+++ DATA TO USE +++
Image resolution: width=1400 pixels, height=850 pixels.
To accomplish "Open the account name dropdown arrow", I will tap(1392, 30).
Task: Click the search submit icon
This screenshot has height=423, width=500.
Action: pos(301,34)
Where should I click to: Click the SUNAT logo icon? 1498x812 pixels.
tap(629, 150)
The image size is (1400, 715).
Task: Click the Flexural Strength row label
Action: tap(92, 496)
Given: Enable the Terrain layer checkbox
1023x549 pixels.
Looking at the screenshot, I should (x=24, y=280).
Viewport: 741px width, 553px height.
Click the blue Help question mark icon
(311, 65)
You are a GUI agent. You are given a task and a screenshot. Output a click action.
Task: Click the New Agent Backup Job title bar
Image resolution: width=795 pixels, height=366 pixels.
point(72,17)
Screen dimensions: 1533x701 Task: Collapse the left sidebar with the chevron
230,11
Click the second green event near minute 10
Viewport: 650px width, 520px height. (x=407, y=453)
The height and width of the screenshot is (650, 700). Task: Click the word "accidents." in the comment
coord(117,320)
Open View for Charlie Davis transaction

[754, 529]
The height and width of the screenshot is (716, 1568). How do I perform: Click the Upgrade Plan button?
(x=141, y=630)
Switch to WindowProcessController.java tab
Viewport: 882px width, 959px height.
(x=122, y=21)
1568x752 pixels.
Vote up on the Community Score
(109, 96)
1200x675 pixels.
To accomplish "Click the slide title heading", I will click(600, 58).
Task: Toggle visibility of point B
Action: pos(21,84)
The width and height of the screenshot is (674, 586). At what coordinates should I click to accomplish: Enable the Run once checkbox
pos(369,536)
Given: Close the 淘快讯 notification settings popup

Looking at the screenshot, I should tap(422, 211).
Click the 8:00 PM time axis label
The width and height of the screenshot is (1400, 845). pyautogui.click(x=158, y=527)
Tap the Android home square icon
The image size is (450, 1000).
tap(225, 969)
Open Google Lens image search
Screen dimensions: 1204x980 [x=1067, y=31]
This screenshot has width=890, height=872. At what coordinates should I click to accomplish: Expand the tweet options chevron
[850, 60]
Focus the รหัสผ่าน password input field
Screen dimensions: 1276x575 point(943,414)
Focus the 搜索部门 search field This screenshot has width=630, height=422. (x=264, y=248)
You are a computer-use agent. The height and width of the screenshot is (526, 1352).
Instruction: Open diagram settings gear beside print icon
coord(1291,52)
+++
## YOUR TASK
Return the data in full, with each line kept exactly as it is.

## EXERCISE ANSWER
Image resolution: width=1400 pixels, height=850 pixels.
To accomplish "Open the account name dropdown arrow", I will tap(1392, 30).
Task: Click the search submit icon
This screenshot has height=423, width=500.
Action: pos(301,34)
Where should I click to: Click the SUNAT logo icon? 1498x812 pixels.
tap(629, 150)
The image size is (1400, 715).
Task: Click the Flexural Strength row label
Action: tap(92, 496)
Given: Enable the Terrain layer checkbox
1023x549 pixels.
Looking at the screenshot, I should (x=24, y=280).
Viewport: 741px width, 553px height.
Click the blue Help question mark icon
(311, 65)
You are a GUI agent. You are given a task and a screenshot. Output a click action.
Task: Click the New Agent Backup Job title bar
Image resolution: width=795 pixels, height=366 pixels.
point(72,17)
Screen dimensions: 1533x701 Task: Collapse the left sidebar with the chevron
230,11
Click the second green event near minute 10
Viewport: 650px width, 520px height. (x=407, y=453)
The height and width of the screenshot is (650, 700). Task: Click the word "accidents." in the comment
coord(117,320)
Open View for Charlie Davis transaction

[754, 529]
The height and width of the screenshot is (716, 1568). How do I perform: Click the Upgrade Plan button?
(x=141, y=630)
Switch to WindowProcessController.java tab
Viewport: 882px width, 959px height.
(x=122, y=21)
1568x752 pixels.
Vote up on the Community Score
(109, 96)
1200x675 pixels.
To accomplish "Click the slide title heading", I will click(600, 58).
Task: Toggle visibility of point B
Action: pos(21,84)
The width and height of the screenshot is (674, 586). At what coordinates should I click to accomplish: Enable the Run once checkbox
pos(369,536)
Given: Close the 淘快讯 notification settings popup

Looking at the screenshot, I should tap(422, 211).
Click the 8:00 PM time axis label
The width and height of the screenshot is (1400, 845). pyautogui.click(x=158, y=527)
Tap the Android home square icon
The image size is (450, 1000).
tap(225, 969)
Open Google Lens image search
Screen dimensions: 1204x980 [x=1067, y=31]
This screenshot has width=890, height=872. At what coordinates should I click to accomplish: Expand the tweet options chevron
[850, 60]
Focus the รหัสผ่าน password input field
Screen dimensions: 1276x575 point(943,414)
Focus the 搜索部门 search field This screenshot has width=630, height=422. (x=264, y=248)
You are a computer-use agent. The height and width of the screenshot is (526, 1352).
Instruction: Open diagram settings gear beside print icon
coord(1291,52)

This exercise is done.